### What you should do
Extend the passage below on the tarantism healing ritual in Galatina, picking up right after its final sentence.
>> start Text excerpt
Accompanied by tambourines, violins, accordions, and harmonicas, the women would enter a trance and begin a frantic dance that could last for days.
Watched over by their families, they crawled, arched their backs, shook their heads, and mimicked the spider’s movements.
By dancing, they sweated out the poison — freeing themselves from the evil within.
The ritual ended when the woman, finally standing, stomped the imaginary spider under her feet — a gesture of liberation.
According to the anthropologist Ernesto De Martino, who studied this phenomenon extensively in his seminal book “La terra del rimorso” (The land of remorse*), “tarantismo” was a complex system of beliefs and rituals deeply rooted in rural Southern culture.
Over time, the Catholic Church sought to channel these expressions of ecstasy into the framework of faith.
To the Church, the musical exorcism appeared as a frenzied, pagan rite — something to be viewed with suspicion.
To avoid excommunication and social disgrace, the “tarantata” had to repeat the healing ritual she had performed at home, this time in the Chapel of Saint Paul in Galatina, the saint who protected crawling and venomous creatures.
Here, she would perform a short version of the dance-exorcism; at its climax, she would collapse to the ground as the spider symbolically left her body — a sign that Saint Paul had granted her grace.
The rite ended with the woman drinking water from the chapel’s well.
(Maria from Nardò drinking the well water. Picture by Franco Pinna. From the book “La terra del rimorso” by Ernesto De Martino)
When I visited Galatina, Gianfranco Conese, the chapel’s caretaker, told me that this water was not only dirty but also foul-smelling and sulfurous, with small water snakes sometimes swimming in it.
It’s no coincidence that the ritual often concluded with the woman vomiting the water — a final act of expulsion, the body’s way of rejecting the evil that had tormented her.
(The well of Saint Paul in Galatina)
Mr. Conese also showed me some photographs from the 1960s that caught my attention.
They depicted what was known as “la colazione della guarita” — “the breakfast of the healed woman” — a symbolic return to everyday life after days of trance and fasting.
In the photos, taken just outside the church, women sit eating simple, restorative foods to regain their strength after the exhausting ritual.
>> end Text excerpt
>> start Records shown
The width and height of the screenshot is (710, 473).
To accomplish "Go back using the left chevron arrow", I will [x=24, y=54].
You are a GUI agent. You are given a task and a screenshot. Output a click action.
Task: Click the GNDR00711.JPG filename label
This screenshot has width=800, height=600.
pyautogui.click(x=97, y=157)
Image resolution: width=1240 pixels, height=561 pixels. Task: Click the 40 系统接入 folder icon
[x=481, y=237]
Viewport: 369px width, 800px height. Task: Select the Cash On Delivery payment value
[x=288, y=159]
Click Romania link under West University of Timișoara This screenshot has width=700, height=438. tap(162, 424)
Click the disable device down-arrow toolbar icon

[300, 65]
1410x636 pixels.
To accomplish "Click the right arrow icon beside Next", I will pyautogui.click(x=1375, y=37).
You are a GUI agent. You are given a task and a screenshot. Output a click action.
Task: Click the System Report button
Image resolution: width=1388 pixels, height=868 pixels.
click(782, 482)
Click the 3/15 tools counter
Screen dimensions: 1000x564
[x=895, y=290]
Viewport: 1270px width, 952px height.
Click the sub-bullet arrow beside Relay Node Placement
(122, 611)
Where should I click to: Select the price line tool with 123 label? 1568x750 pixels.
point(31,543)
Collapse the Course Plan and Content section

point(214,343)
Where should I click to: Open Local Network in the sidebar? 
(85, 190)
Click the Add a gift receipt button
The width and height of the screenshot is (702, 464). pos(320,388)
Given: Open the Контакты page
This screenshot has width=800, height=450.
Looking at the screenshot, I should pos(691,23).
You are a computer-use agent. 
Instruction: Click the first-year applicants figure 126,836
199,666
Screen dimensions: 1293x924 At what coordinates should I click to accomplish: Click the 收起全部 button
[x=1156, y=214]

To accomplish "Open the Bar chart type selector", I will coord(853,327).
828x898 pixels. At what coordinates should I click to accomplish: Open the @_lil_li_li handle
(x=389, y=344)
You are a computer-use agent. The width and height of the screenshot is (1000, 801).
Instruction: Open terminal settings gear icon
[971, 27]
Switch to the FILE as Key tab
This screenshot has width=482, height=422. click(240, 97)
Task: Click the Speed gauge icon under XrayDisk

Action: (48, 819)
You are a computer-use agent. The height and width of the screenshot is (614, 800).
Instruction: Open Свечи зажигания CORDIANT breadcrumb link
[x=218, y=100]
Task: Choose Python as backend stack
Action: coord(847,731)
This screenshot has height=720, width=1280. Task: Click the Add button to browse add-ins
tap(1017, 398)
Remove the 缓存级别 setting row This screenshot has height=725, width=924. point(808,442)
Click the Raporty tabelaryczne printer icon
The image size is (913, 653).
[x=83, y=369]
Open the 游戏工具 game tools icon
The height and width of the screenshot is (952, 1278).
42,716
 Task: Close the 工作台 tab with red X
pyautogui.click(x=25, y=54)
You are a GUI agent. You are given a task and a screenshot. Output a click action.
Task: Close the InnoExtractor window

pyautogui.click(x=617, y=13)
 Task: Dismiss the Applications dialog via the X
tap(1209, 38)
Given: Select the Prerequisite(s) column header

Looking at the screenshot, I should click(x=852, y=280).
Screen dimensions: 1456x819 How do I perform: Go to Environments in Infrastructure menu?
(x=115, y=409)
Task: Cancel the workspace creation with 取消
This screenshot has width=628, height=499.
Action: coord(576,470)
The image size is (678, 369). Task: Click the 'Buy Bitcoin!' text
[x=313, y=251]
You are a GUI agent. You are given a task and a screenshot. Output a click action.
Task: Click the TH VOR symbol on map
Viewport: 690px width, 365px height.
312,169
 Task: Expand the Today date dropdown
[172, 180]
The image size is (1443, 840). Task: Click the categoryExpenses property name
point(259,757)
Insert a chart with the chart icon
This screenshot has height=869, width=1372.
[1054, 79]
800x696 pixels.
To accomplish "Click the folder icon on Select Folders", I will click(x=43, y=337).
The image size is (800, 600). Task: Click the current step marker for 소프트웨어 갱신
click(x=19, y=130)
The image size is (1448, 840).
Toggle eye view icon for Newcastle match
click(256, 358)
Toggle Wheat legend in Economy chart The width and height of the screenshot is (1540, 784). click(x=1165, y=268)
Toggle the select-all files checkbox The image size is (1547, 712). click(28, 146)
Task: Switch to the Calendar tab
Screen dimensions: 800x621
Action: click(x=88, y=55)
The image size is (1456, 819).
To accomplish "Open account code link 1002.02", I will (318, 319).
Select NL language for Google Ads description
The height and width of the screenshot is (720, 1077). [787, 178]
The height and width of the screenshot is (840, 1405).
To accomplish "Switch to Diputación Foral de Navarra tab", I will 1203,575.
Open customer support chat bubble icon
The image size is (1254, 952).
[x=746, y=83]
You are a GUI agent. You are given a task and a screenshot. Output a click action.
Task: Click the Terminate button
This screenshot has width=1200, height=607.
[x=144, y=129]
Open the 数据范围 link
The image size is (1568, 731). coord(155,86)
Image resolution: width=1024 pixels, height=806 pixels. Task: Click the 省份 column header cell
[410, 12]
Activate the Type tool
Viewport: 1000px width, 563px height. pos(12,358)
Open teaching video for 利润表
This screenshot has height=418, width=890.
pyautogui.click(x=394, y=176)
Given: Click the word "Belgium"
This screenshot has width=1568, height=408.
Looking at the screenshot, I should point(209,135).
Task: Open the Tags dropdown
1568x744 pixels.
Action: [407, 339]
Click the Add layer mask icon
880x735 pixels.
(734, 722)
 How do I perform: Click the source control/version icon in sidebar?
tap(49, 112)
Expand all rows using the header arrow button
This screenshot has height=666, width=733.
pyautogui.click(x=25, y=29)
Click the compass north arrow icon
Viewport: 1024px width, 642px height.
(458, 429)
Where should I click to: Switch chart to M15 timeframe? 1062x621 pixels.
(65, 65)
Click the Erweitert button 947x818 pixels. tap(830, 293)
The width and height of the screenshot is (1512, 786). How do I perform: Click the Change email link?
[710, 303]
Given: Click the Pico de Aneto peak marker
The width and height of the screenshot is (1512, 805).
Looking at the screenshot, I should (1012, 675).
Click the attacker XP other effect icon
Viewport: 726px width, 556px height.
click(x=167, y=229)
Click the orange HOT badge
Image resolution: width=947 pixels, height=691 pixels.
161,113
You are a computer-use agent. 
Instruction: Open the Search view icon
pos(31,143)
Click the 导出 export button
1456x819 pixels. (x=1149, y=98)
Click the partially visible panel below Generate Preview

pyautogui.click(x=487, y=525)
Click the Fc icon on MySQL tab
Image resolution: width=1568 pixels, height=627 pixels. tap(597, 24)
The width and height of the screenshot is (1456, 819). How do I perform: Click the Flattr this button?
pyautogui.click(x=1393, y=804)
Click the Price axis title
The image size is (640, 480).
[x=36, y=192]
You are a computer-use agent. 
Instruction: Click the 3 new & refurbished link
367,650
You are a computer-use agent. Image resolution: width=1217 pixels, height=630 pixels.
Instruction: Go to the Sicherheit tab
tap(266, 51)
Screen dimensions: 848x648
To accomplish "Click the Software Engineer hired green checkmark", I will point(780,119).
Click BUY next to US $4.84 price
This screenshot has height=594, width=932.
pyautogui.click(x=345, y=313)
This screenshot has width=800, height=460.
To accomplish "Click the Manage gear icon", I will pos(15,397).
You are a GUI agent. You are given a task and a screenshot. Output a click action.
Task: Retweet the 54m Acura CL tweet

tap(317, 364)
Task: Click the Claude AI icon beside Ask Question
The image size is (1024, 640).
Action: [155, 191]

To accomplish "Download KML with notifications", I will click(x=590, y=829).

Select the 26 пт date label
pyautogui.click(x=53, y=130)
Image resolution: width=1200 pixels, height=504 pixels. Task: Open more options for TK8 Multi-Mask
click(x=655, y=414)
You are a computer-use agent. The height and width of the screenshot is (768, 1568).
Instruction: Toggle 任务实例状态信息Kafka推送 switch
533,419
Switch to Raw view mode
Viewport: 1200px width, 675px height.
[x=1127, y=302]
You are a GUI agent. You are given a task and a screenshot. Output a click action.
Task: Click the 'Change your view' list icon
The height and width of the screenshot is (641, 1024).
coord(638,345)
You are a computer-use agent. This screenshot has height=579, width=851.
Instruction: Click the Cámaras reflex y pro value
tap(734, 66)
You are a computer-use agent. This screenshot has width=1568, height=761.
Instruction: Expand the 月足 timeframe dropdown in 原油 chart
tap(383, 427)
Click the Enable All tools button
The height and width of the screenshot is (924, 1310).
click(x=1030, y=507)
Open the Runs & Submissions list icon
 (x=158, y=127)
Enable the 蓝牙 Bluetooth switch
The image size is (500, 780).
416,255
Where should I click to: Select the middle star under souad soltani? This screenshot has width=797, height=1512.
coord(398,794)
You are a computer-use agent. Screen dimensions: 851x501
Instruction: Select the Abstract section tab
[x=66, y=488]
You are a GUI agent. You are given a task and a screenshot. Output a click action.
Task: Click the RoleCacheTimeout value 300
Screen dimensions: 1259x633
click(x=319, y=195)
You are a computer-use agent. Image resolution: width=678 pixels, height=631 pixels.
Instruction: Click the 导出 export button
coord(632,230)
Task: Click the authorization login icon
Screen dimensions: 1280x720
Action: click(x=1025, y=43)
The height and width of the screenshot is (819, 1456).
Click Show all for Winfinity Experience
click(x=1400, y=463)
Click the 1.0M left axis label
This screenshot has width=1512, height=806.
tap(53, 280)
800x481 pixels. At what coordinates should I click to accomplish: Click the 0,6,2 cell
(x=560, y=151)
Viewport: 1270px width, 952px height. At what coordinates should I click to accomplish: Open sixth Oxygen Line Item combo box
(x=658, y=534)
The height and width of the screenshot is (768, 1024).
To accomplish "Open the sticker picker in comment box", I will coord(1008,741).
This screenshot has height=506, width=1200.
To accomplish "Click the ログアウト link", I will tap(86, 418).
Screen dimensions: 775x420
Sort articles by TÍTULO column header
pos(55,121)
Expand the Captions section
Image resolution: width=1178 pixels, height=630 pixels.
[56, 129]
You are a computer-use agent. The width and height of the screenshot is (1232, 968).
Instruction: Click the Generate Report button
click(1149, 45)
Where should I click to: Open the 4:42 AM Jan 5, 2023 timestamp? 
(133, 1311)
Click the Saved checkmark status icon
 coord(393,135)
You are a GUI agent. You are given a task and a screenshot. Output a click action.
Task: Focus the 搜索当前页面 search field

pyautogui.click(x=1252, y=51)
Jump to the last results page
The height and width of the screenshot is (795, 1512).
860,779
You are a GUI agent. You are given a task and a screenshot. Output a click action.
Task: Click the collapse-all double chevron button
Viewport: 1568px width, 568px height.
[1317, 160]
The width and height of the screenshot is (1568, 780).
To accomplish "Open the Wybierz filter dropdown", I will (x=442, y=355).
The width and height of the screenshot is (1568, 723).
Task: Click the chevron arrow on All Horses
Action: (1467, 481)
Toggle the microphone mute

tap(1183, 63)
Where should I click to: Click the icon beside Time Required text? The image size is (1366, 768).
>> end Records shown
### Exercise response
In one image, a woman appears to be eating a “frisella” — Puglia’s traditional twice-baked bread ring, made with wheat or barley flour, designed to last for months.
Before eating, it’s dipped briefly in water and seasoned with olive oil, salt, and tomato (or other vegetables).
(One of the pictures Mr. Conese showed me in Saint Paul chapel. The breakfast of the healed woman)
In another photo, two women eat warm soup from a bowl. Beside them sits an earthenware pot, likely used to cook legumes in a wood-fired oven — the backbone of the peasant diet of the 1960s.
On the ground, two bottles of wine, probably Negroamaro — the most representative grape of Salento.
An energizing, comforting breakfast, necessary after such an intense physical and spiritual ordeal.
(The second picture Mr. Conese showed me in Saint Paul chapel)
From the 1970s onwards, the magical, spiritual, and rural dimensions of “tarantismo” gradually faded, absorbed into Catholic ritual.
Today in Galatina, on June 29th — the feast day of Saint Paul — the connection between the saint and the “taranta” is still celebrated, but mostly as a religious event marked by processions and Mass.
What remains alive is the music: the “pizzica”, the dance of the “tarante”, still played during summer festivals across the 96 towns of the province of Lecce — a living echo of an ancient, ancestral rhythm.
It’s the heartbeat of the South, still pulsing in the nights of Puglia.
Two places to note
If you visit Galatina, after seeing the Chapel of Saint Paul (check the opening hours at the tourist info point), I recommend tasting some of the city’s traditional specialties.
Galatina is the birthplace of the “pasticciotto”, a pastry made with shortcrust dough (traditionally made with lard instead of butter), filled with custard and baked until golden.
It’s said to have been invented in 1745 at Pasticceria Ascalone, founded in 1740 and still open in the heart of the old town.
Pasticciotti
Among the local baked goods, don’t miss the “pizzi” and “rustico leccese”, which I tasted at Staglio Panificati.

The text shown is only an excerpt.